• Excerpted text
PRODUCT

CeraVe Acne Foaming Cream Cleanser

4% benzoyl peroxide in a cleanser with ceramides — one of the few acne washes with a real mechanism and a barrier-support formula.

At a glance

Texture — Cream that foams

Key Active — Benzoyl peroxide 4%

Best For — Inflammatory acne; oily skin

Price Tier — $$

Cream-to-foam
Acne-prone, oily skin

What stands out

Benzoyl peroxide in a wash is one of the few rinse-off actives with genuinely decent evidence, and the reason is worth understanding: BPO is substantive — it penetrates and is retained in the pore even after you rinse.

The evidence is real. A 6% BPO wash used for a 20-second contact time, once daily, produced a greater than 100-fold reduction in acne bacteria — including antibiotic-resistant strains.

4% is a real, working concentration, which matters (see below).

And it has ceramides and niacinamide in it, which is genuinely thoughtful: BPO is drying and irritating, and building barrier support into the same product is the right response.

Benzoyl peroxide does not breed antibiotic resistance, unlike topical antibiotics. That is a significant advantage.

Watch out for

Concentration matters enormously in a wash, and this is the key fact. Low-strength BPO washes — the 1.25% to 2.5% ones — needed more than fifteen minutes of contact time to do anything in testing. Nobody washes their face for fifteen minutes. A 2.5% BPO wash used for 30 seconds is close to theatre.

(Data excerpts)

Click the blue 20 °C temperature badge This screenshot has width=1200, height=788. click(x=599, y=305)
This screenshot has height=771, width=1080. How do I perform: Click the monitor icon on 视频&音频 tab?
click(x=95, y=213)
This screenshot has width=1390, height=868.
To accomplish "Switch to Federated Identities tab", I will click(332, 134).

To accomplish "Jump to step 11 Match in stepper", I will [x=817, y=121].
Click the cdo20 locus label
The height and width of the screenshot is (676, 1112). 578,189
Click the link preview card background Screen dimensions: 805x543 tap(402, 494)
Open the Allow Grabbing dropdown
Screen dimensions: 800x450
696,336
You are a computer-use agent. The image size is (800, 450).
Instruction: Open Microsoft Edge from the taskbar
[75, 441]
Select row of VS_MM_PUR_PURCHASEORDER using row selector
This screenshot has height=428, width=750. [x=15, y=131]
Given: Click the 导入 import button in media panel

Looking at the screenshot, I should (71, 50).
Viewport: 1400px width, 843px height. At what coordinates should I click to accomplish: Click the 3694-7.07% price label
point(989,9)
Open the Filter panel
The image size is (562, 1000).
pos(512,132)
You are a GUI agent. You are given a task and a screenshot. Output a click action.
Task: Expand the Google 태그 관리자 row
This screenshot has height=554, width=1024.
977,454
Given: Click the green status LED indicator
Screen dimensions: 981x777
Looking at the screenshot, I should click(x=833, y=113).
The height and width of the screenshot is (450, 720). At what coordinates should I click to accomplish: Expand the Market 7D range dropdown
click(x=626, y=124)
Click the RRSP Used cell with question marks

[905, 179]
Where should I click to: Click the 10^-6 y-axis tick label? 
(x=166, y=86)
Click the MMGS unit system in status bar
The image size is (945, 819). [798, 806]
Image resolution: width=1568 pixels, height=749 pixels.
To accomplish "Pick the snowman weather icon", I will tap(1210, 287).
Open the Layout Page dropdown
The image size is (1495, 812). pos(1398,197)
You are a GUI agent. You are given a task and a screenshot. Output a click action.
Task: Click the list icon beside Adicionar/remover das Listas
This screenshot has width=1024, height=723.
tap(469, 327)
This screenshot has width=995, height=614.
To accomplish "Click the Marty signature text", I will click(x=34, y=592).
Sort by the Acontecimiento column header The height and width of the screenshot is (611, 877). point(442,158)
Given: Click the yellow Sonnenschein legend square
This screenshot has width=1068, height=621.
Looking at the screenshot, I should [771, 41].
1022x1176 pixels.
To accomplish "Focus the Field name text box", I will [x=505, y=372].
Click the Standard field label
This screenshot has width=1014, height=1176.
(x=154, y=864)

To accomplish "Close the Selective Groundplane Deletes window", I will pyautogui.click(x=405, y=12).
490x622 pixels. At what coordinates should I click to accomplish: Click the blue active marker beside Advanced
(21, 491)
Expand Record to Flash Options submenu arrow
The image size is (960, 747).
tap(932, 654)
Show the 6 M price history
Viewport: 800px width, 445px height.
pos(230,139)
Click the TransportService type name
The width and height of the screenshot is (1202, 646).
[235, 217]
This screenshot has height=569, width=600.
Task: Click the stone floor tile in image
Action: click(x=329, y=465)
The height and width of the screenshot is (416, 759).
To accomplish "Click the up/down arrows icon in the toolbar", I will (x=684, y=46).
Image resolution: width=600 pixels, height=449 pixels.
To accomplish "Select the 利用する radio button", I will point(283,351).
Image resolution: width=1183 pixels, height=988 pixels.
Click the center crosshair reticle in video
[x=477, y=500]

• What you will do
1. Please reproduce a passage from the cleanser text word for word, starting at "The evidence is" and ending at "including antibiotic-resistant strains.".
2. Answer these questions using the cleanser text:
(a) What concentration of benzoyl peroxide does the cleanser contain?
(b) What price tier is given for it?
(c) In testing, how much contact time did the low-strength BPO washes need to do anything?

• Answers by task
1.
The evidence is real. A 6% BPO wash used for a 20-second contact time, once daily, produced a greater than 100-fold reduction in acne bacteria — including antibiotic-resistant strains.

2.
(a) 4%
(b) $$
(c) More than fifteen minutes